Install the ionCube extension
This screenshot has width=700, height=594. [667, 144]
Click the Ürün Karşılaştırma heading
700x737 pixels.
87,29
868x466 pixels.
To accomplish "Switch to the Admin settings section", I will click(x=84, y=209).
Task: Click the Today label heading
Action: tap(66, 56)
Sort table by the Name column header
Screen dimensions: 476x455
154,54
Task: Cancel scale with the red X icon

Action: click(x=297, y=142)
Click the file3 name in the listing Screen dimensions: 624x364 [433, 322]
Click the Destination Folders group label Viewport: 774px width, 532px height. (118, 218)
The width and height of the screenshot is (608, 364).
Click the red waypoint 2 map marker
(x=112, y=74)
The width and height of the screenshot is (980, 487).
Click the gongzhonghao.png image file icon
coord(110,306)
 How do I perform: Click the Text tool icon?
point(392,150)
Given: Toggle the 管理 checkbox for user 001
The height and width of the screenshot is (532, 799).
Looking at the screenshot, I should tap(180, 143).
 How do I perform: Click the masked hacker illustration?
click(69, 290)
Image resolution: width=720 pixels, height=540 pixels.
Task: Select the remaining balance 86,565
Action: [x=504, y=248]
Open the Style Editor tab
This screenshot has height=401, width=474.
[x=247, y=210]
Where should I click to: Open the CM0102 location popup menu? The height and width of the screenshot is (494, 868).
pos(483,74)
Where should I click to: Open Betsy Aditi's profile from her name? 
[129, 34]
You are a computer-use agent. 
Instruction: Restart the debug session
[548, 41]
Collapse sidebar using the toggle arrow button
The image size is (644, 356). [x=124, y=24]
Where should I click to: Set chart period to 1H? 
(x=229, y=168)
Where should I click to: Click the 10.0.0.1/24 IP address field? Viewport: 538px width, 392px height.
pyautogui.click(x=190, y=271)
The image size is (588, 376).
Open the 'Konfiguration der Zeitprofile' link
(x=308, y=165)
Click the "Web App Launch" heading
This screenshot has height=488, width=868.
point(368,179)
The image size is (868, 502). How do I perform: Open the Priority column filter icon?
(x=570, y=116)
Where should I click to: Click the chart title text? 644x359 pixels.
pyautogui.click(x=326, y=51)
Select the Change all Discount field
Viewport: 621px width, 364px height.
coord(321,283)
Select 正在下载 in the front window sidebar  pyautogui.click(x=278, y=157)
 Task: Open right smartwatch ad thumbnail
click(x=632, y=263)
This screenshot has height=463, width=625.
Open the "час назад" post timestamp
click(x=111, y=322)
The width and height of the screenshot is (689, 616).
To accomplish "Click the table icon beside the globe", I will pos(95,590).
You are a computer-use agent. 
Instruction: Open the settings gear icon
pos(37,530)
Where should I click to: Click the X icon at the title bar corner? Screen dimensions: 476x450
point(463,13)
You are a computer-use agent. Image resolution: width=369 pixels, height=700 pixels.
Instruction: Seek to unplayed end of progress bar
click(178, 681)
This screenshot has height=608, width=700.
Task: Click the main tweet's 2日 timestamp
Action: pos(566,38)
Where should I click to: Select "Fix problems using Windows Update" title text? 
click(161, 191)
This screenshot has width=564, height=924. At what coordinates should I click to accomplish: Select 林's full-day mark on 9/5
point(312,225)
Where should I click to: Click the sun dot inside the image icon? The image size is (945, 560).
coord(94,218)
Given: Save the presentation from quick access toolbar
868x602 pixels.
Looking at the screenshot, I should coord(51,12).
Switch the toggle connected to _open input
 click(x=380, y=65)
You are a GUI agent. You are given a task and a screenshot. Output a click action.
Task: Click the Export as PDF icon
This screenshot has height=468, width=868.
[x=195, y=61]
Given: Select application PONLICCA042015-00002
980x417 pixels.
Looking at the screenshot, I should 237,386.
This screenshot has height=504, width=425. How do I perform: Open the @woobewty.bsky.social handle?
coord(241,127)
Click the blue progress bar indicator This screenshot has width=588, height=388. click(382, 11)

= = =

GOAL OF THE EXERCISE ▸ Lines containing the word "agent": say how many there are in the material, with no other text.

SOLUTION FOR THIS PROBLEM ▸ 4